Which set of figures yo9u use is up to you and your store policy/philosophy.
We don't use either,
|
I don't understand what the total value is.
|
In order to work out the average value what Bricklink does is take the sum of
the value of those items and divides by the number of items - this give the
system an average value so if there were 10000 of an item and the total value
on Bricklink was £20,000 then the average value would be £2.00 They give us a
total no of items but not the value.

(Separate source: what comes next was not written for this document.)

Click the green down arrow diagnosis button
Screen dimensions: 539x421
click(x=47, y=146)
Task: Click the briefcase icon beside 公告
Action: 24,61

In order to determine that you have to manually
add all those up.
|
Just multiply the average value by the total number of items.
|
--or they could add 2 lines of code and do it for us
|
They could, but the benefit would be minimal and the Price Guide pages are already
jam-packed with data.
Also, your method already involves subtracting the items that you want to remove,
and then dividing the new sum by the number of listings. With that amount of
math already invested, it should be nearly nothing more to add in one multiplication.
--
Marc.
|
Or they could simply provide the mean/median as a calculation. The price guide,
as mentioned needs re-thinking.
Yes it is one more small step for us to add the extra calculation but what are
developers for if they cannot make it easier/better for their customers. We,
as well as others, do not feel that is being achieved at the present and it looks
like that is going to be continued with the enforced release of the new store
front in May. Do we really need that? I don't think so. We need a lot more
done for the stores than what they have proposed. Better inventory management,
a tool set for the stores to analyse inventory, sales, etc., and we didn't
see any of that mentioned in the pre-release notes.
So much for the Bricklink community.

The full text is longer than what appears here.